Totaleinsatz (German: "total deployment" or "comprehensive mobilisation") refers to forced labour under German rule during World War II during the German occupation of Czechoslovakia. A total of 400,000 Czechs worked as forced labour in Germany. This was a subset of the Arbeitseinsatz for German men, but with ambiguity as to the status of Czechs under the "Protectorate" of Bohemia and Moravia. As 'inferior Slavs', Czech labourers were generally treated worse than the French and Dutch, but not as badly as de facto slave labourers like the Ukrainian Ostarbeiter.[1][2]

References

  1. Pagenstecher, Cord (2010). "Chapter 12: 'We were treated like slaves.' Remembering Forced Labor for Nazi Germany". In Hörmann, Raphael; Mackenthun, Gesa (eds.).

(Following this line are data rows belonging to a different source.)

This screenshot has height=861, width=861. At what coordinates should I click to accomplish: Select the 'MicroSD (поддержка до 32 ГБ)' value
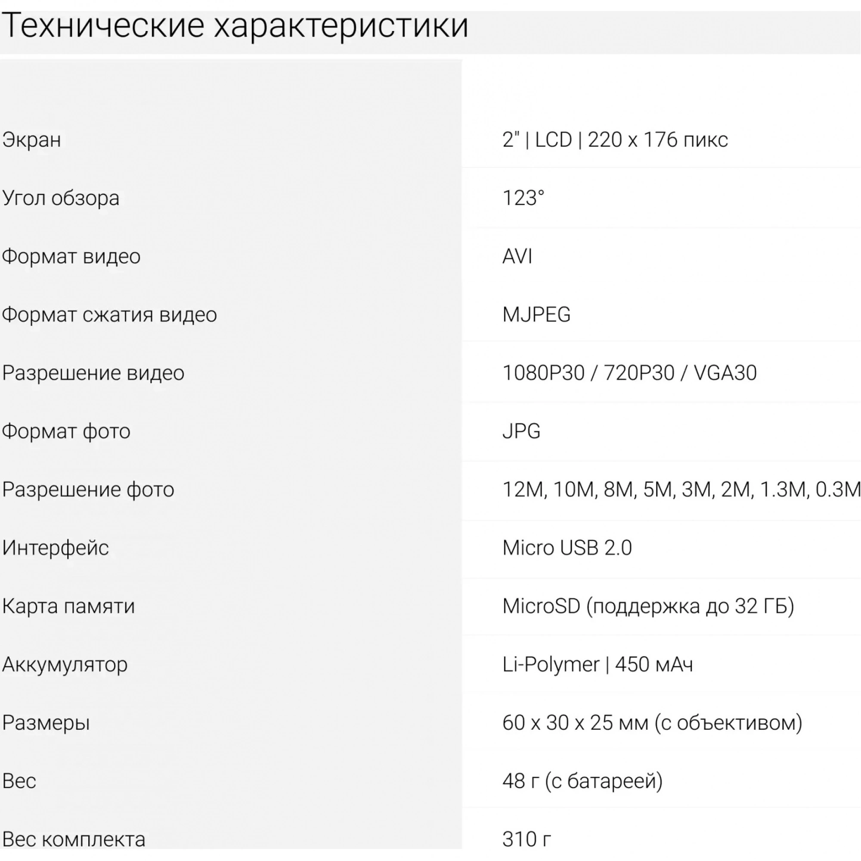point(648,607)
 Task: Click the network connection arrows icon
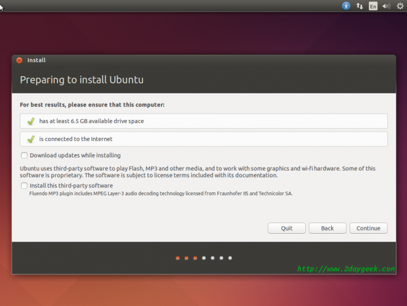point(360,6)
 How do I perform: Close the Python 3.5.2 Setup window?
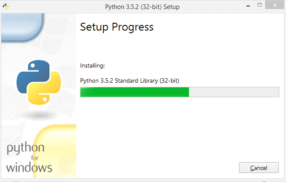click(x=275, y=5)
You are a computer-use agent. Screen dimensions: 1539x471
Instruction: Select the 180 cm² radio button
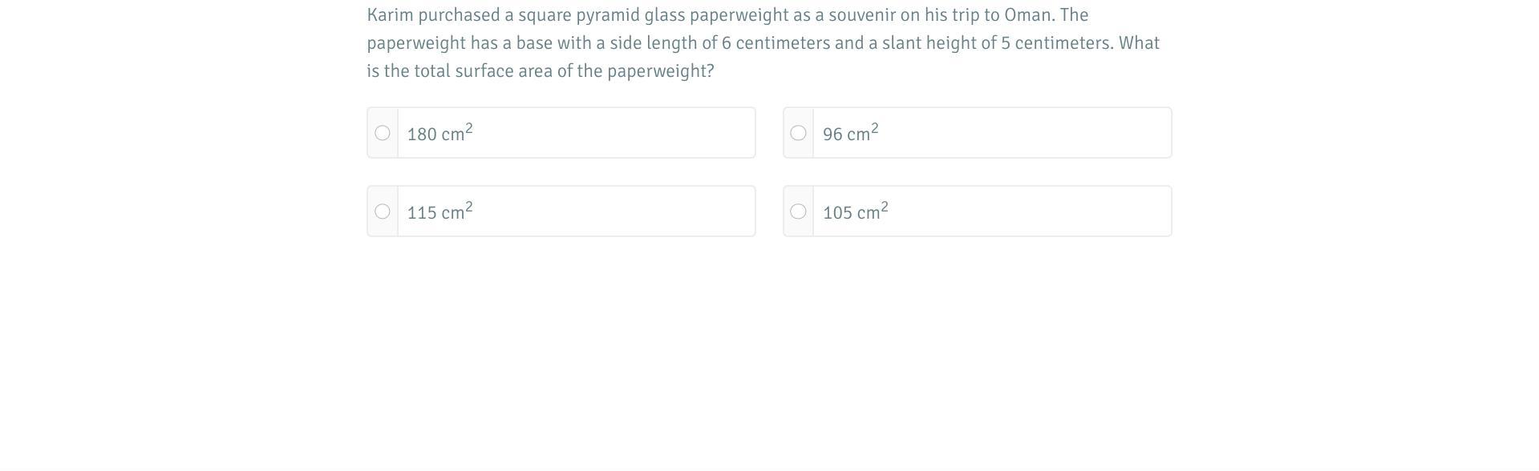[383, 133]
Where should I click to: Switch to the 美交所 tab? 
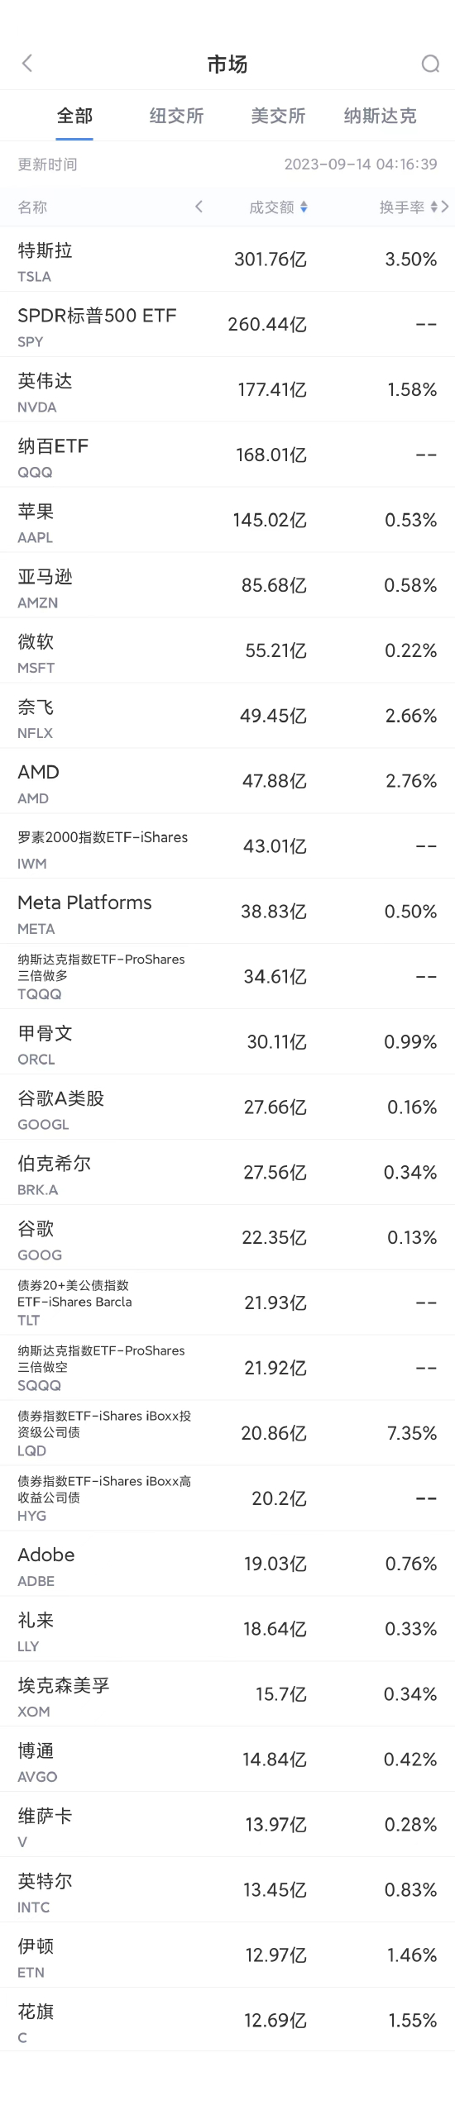[278, 116]
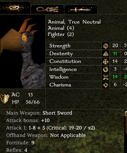Click the scrollbar beside weapon details

point(126,122)
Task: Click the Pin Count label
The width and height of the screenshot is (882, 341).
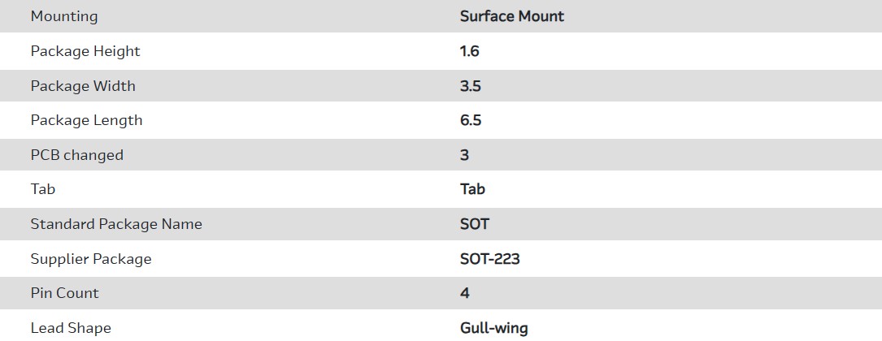Action: pos(65,293)
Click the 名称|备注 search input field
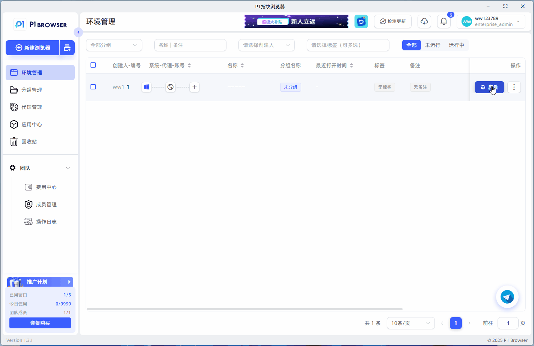Screen dimensions: 534x346 click(x=190, y=45)

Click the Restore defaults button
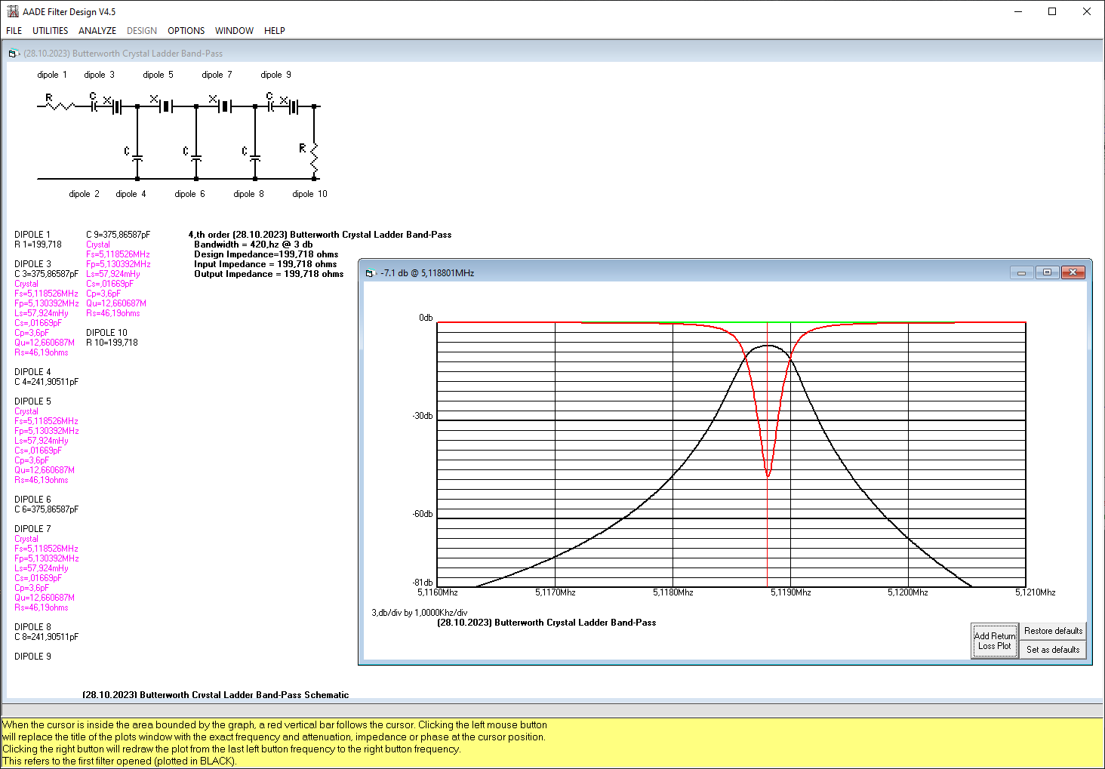[x=1053, y=631]
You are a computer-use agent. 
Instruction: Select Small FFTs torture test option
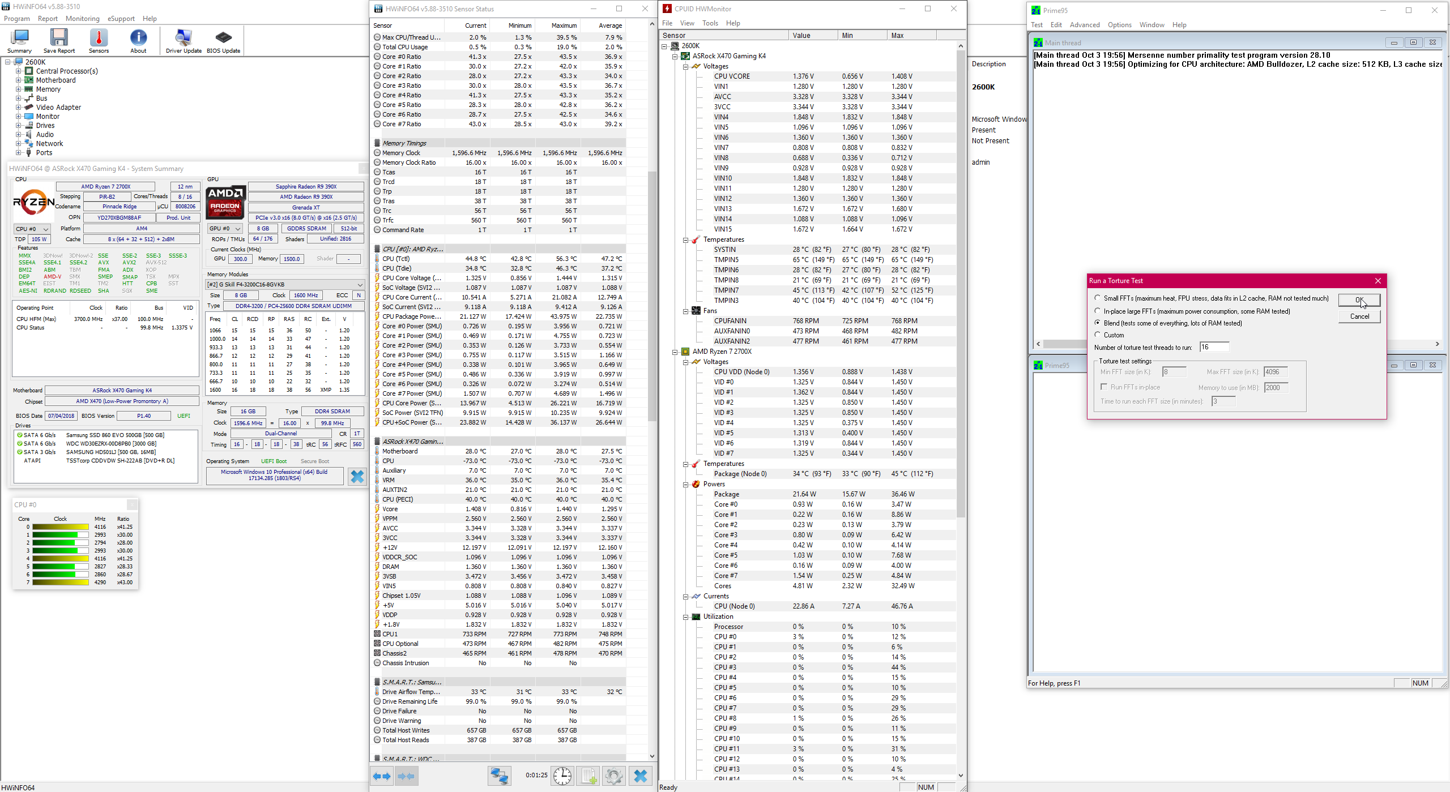pos(1098,298)
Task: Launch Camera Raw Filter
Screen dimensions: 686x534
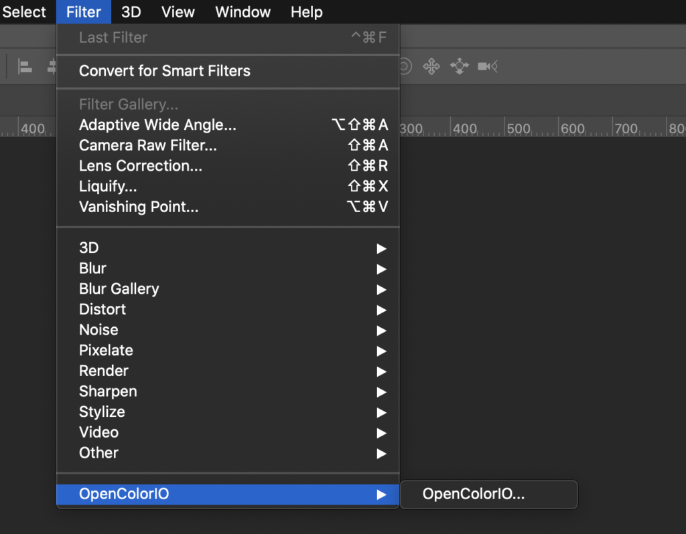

Human Bondage in the Cultural Contact Zone: Transdisciplinary Perspectives. p. 281. ISBN 9783830973751.
  2. Jarská, Šárka (October 2010). "Czechs as Forced and Slave Labourers During the Second World War". In von Plato, Alexander; Leh, Almut; Thonfeld, Christoph (eds.). Hitler's Slaves: Life Stories of Forced Labourers in Nazi-Occupied Europe. p. 49. ISBN 9781845459901.